I was sitting in the hospital with my mother, who has just suffered a “cardiac event” which is not quite an acute heart attack, but not a celebratory situation either. Thank God for Blackberries in hospitals. You can communicate with lots of people easily, and feel connected—even as you sit in a darkened room late at night watching heart rates travel across the screen, which, frankly, can feel like watching sewing-machine stitches.
Anyway, I got an e-mail out of the blue from Jon Dorn, former Rodale employee and current friend. He had just seen a bumper sticker and had thought of me. It read:
Live like you’re going to die tomorrow. Farm like you’re going to live forever.
I thought about just how relevant his thoughts were. (And once again decided there really is no such thing as “out of the blue.”) If there is one thing I learned from my brother David’s sudden death from AIDS in 1985, and my father’s sudden death in a car crash in 1990, it’s that you never know WHAT the future will bring. So you may as well get the most out of each day and try to keep every relationship as positive and healthy as possible. Truly, once someone leaves this life, you can’t turn back the clock. So each moment needs to be lived fully, and with love—lots of love.

━━━━━━

# The task
Continue the hospital reflection above from its final sentence.

# Screenshot grounding data

━━━━━━

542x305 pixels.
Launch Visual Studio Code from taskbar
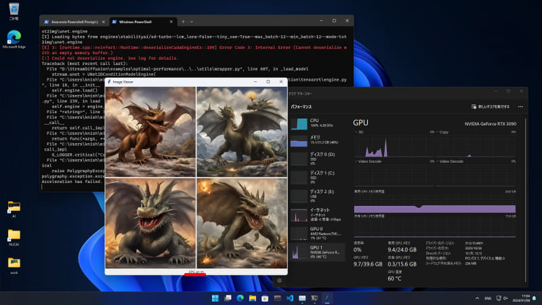[289, 298]
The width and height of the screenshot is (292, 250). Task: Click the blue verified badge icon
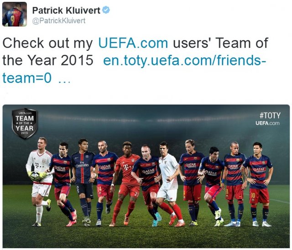click(x=106, y=10)
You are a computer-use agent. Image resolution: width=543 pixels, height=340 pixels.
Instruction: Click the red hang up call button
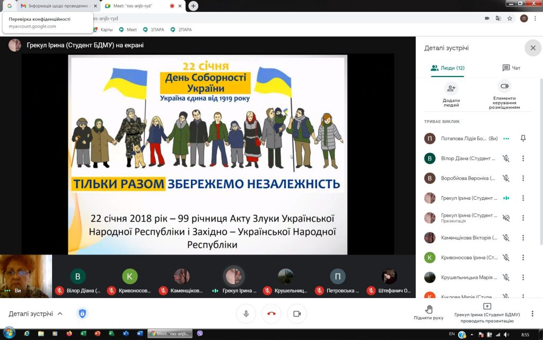272,313

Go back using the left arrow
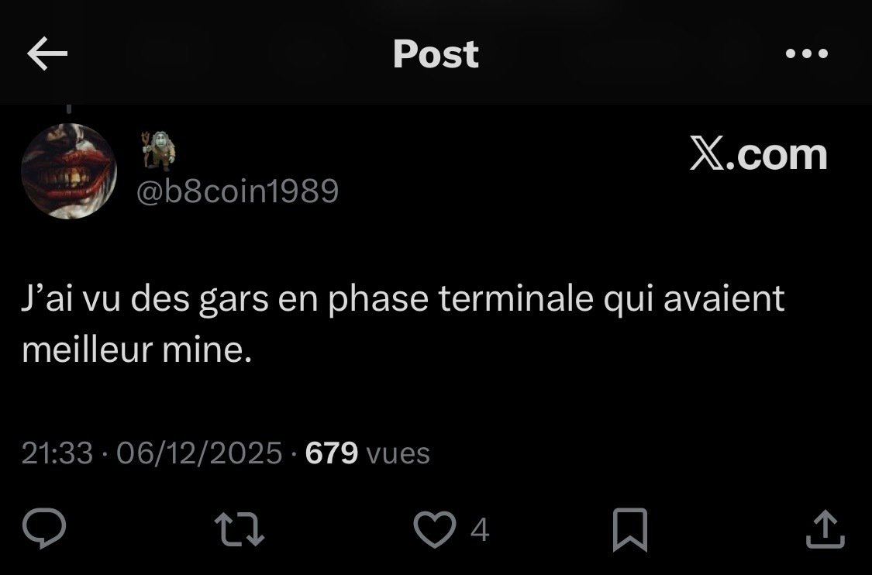(x=47, y=53)
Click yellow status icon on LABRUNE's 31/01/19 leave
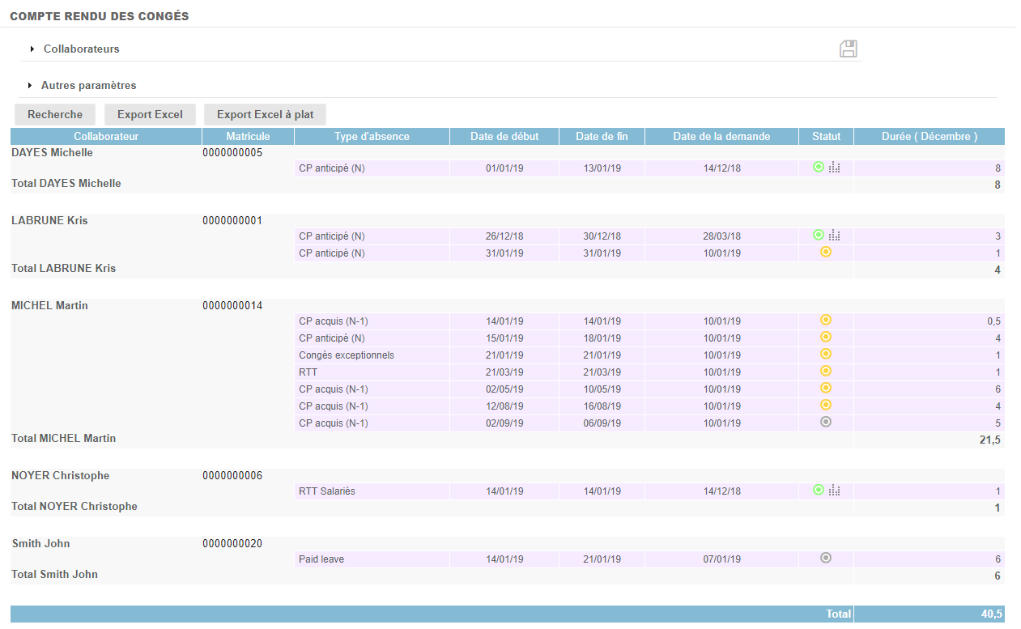 [x=826, y=253]
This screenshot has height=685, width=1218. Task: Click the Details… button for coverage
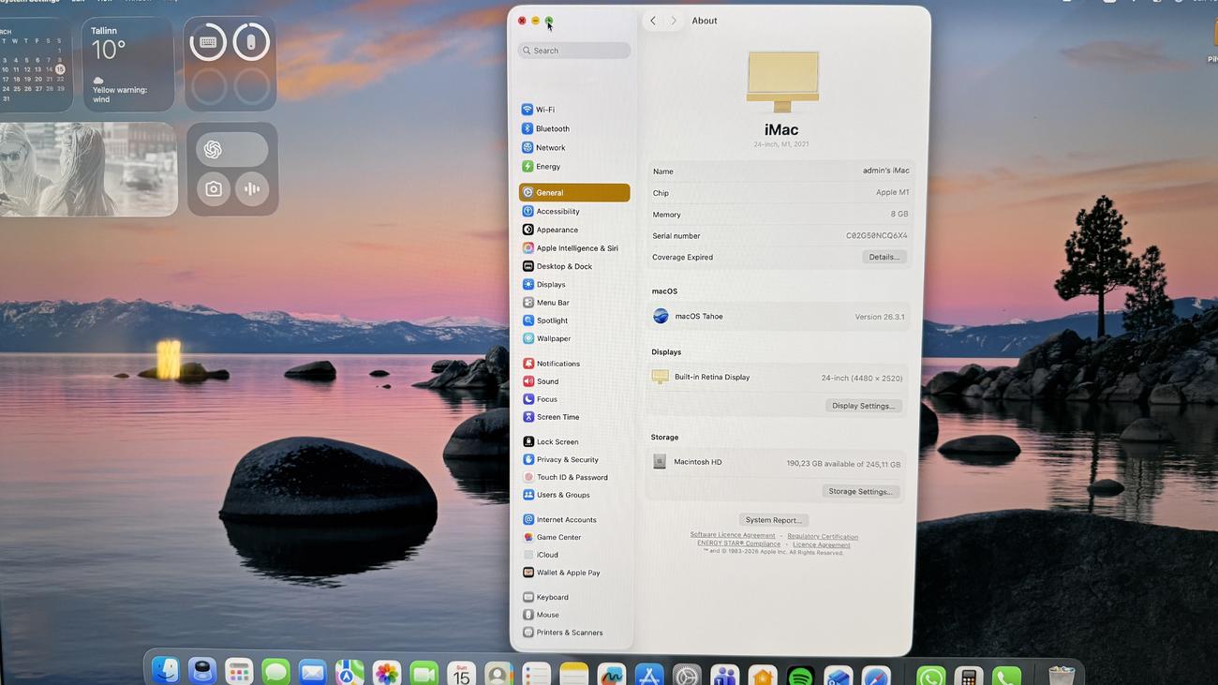tap(884, 257)
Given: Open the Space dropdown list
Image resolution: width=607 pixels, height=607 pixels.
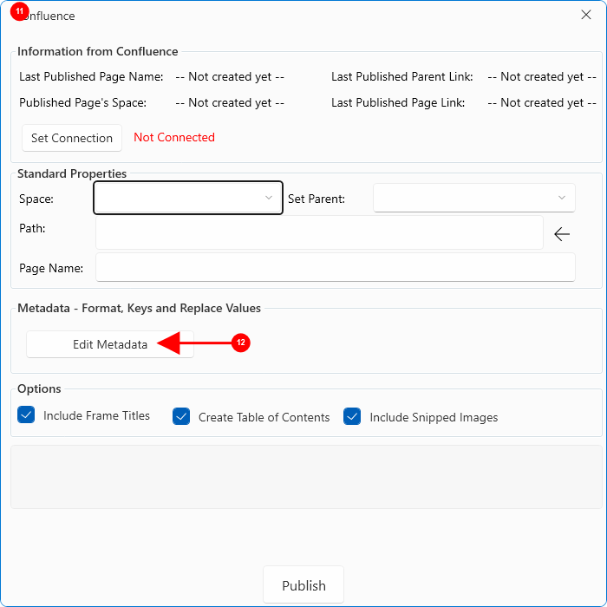Looking at the screenshot, I should point(188,198).
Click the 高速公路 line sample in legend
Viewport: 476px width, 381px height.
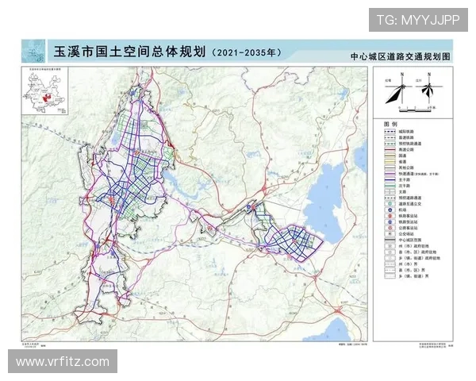388,150
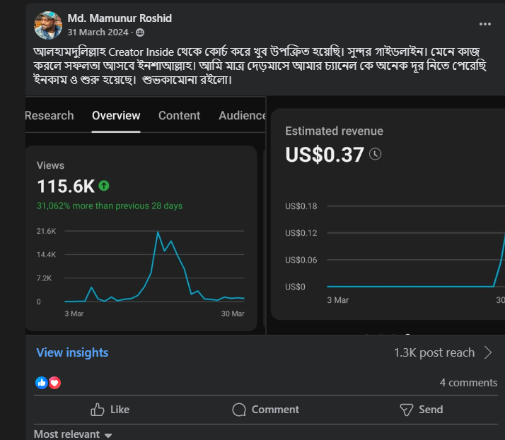
Task: Click the public audience globe icon
Action: (140, 32)
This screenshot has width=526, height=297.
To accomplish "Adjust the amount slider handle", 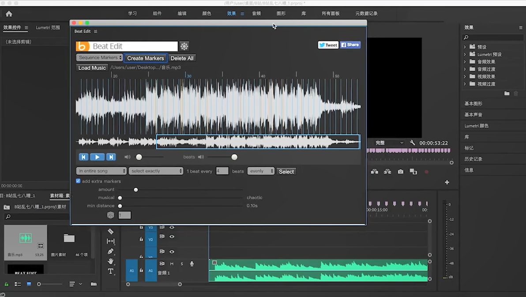I will pos(136,189).
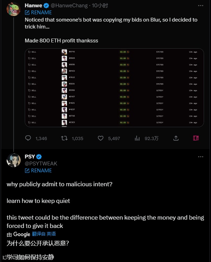Click the share icon on Hanwe's tweet
This screenshot has height=262, width=211.
tap(176, 138)
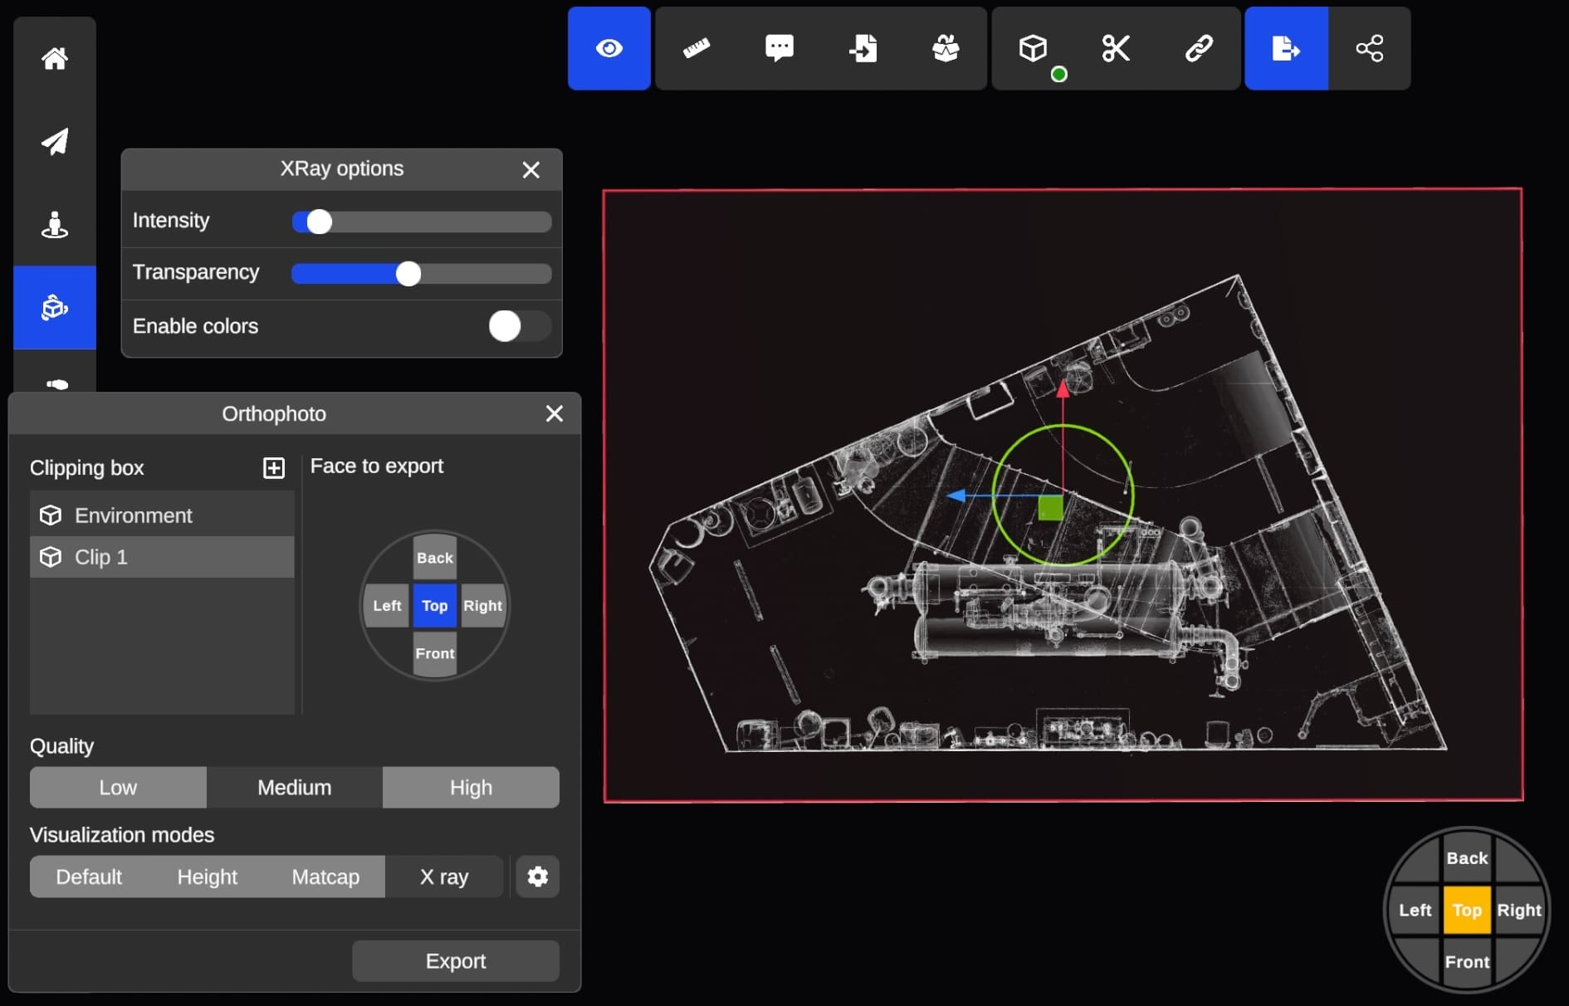The image size is (1569, 1006).
Task: Click the ruler measurement tool icon
Action: click(x=696, y=49)
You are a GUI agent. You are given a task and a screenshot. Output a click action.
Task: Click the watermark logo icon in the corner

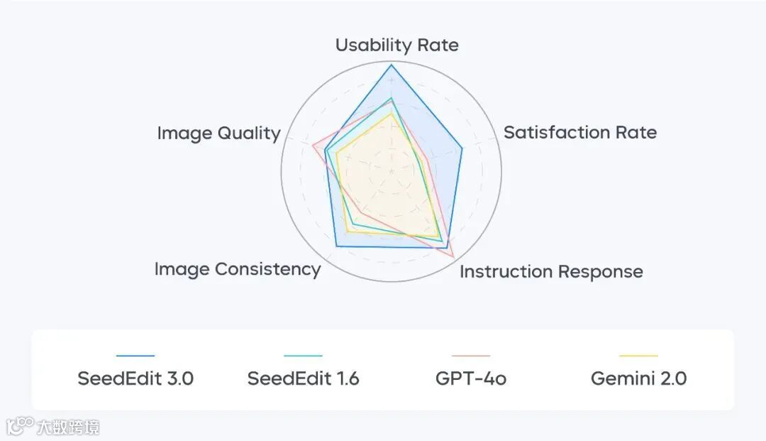pyautogui.click(x=19, y=425)
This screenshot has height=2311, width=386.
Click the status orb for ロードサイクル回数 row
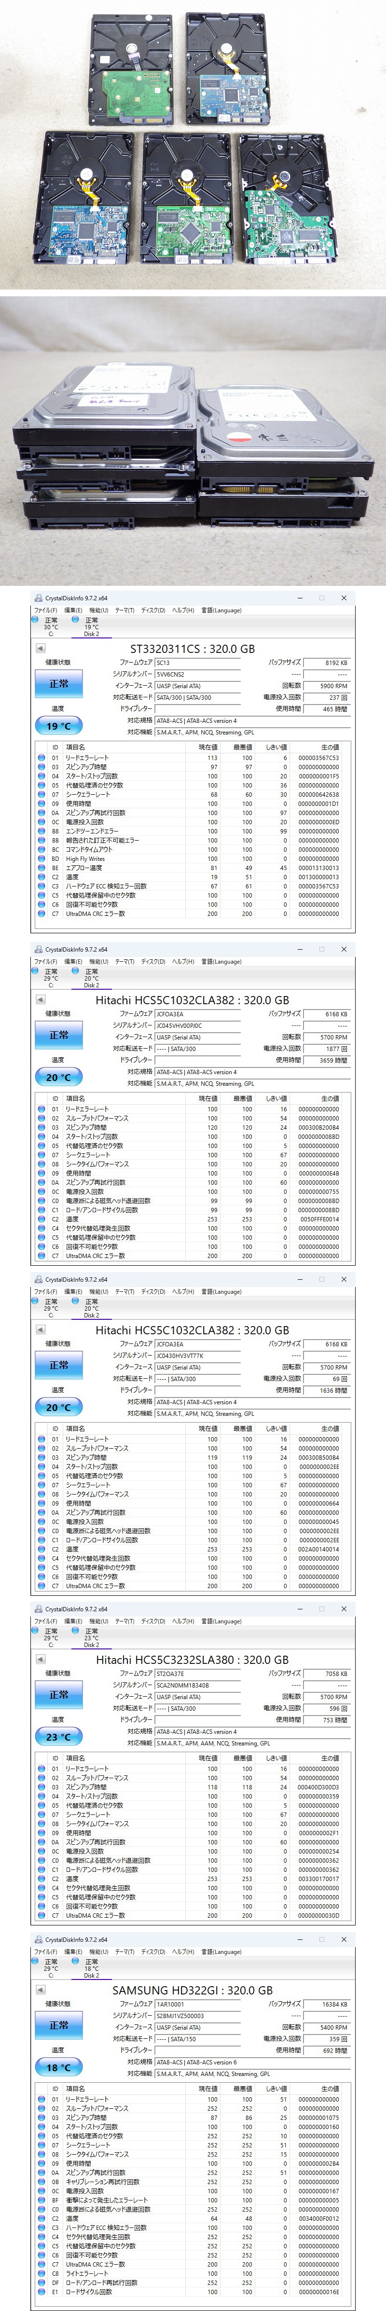click(x=41, y=2292)
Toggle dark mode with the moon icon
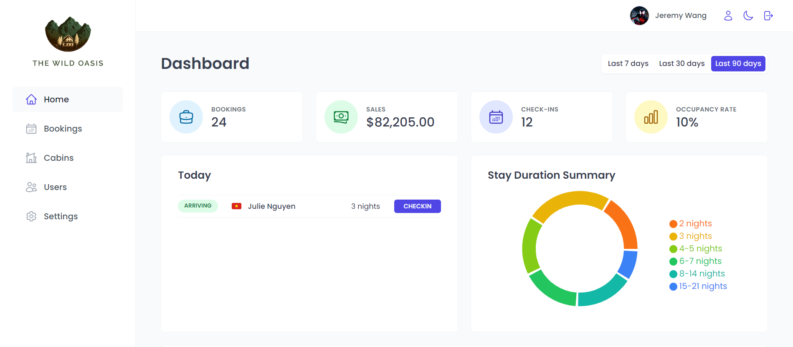Screen dimensions: 793x347 [748, 15]
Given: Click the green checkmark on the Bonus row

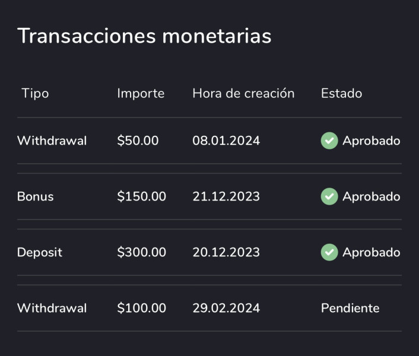Looking at the screenshot, I should [329, 196].
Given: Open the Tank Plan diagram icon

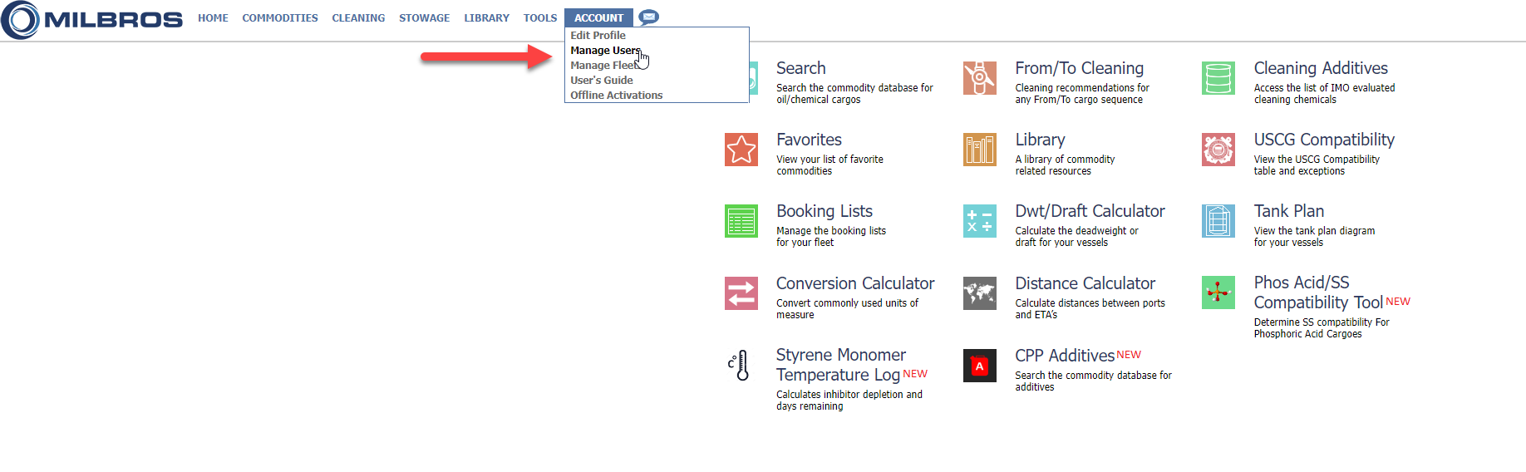Looking at the screenshot, I should [1218, 221].
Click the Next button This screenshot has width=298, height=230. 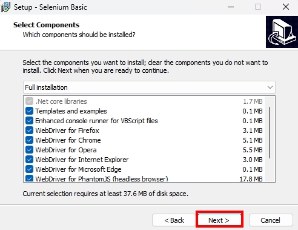pos(219,220)
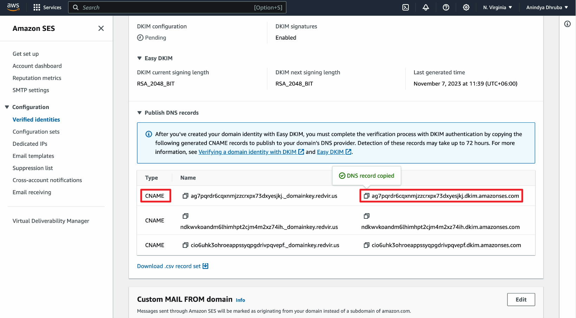The width and height of the screenshot is (576, 318).
Task: Copy the cio6uhk3 dkim.amazonses.com value
Action: [366, 245]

━━━━━━

# Answer to this task
And if there is one thing I have learned from being a part of the Rodale heritage, it’s that we all need to “Farm like you’re going to live forever.” Whether it’s actual farming, gardening, what we chose to eat, or how we chose to live, our actions live on much longer than our bodies. Friends and family long deceased still have the power to hurt us or help us in how they lived their lives, just as all the chemicals people put into their land will linger much longer than the farmer.
I don’t know what the future will bring, other than I know there will always be things we don’t expect. But I do know that what I do each day matters and makes a difference—also in ways I don’t expect.
And in between the future and today, I’ll keep checking my Blackberry.